Your assignment: Please print every line of the listing, unchanged.

Extracted entries:
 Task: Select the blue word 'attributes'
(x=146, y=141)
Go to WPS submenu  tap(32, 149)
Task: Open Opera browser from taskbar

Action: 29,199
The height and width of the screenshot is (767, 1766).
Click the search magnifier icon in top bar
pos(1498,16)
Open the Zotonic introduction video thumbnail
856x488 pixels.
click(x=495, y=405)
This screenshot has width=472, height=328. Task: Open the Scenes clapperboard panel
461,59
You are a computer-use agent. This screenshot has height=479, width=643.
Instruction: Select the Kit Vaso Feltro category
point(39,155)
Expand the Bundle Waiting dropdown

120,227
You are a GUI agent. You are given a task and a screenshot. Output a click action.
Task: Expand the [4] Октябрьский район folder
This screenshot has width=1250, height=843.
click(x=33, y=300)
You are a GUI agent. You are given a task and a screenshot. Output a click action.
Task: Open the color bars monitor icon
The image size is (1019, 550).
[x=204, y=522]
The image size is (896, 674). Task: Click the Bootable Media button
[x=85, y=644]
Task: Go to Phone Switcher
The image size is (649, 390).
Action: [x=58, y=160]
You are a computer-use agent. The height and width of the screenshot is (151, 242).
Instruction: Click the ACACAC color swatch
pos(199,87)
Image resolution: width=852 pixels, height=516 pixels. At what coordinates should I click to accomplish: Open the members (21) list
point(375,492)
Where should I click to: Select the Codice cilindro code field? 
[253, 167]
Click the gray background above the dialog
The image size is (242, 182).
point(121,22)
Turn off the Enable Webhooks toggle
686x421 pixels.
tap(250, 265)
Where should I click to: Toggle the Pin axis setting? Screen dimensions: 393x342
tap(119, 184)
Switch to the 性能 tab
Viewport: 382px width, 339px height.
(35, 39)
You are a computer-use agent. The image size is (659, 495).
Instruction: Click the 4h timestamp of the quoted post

Exercise solution:
 Task: Select the blue word 'attributes'
(x=146, y=141)
Go to WPS submenu  tap(32, 149)
Task: Open Opera browser from taskbar

Action: 29,199
The height and width of the screenshot is (767, 1766).
Click the search magnifier icon in top bar
pos(1498,16)
Open the Zotonic introduction video thumbnail
856x488 pixels.
click(x=495, y=405)
This screenshot has width=472, height=328. Task: Open the Scenes clapperboard panel
461,59
You are a computer-use agent. This screenshot has height=479, width=643.
Instruction: Select the Kit Vaso Feltro category
point(39,155)
Expand the Bundle Waiting dropdown

120,227
You are a GUI agent. You are given a task and a screenshot. Output a click action.
Task: Expand the [4] Октябрьский район folder
This screenshot has width=1250, height=843.
click(x=33, y=300)
You are a GUI agent. You are given a task and a screenshot. Output a click action.
Task: Open the color bars monitor icon
The image size is (1019, 550).
[x=204, y=522]
The image size is (896, 674). Task: Click the Bootable Media button
[x=85, y=644]
Task: Go to Phone Switcher
The image size is (649, 390).
Action: [x=58, y=160]
You are a computer-use agent. The height and width of the screenshot is (151, 242).
Instruction: Click the ACACAC color swatch
pos(199,87)
Image resolution: width=852 pixels, height=516 pixels. At what coordinates should I click to accomplish: Open the members (21) list
point(375,492)
Where should I click to: Select the Codice cilindro code field? 
[253, 167]
Click the gray background above the dialog
The image size is (242, 182).
point(121,22)
Turn off the Enable Webhooks toggle
686x421 pixels.
tap(250, 265)
Where should I click to: Toggle the Pin axis setting? Screen dimensions: 393x342
tap(119, 184)
Switch to the 性能 tab
Viewport: 382px width, 339px height.
(35, 39)
You are a computer-use agent. The image size is (659, 495).
Instruction: Click the 4h timestamp of the quoted post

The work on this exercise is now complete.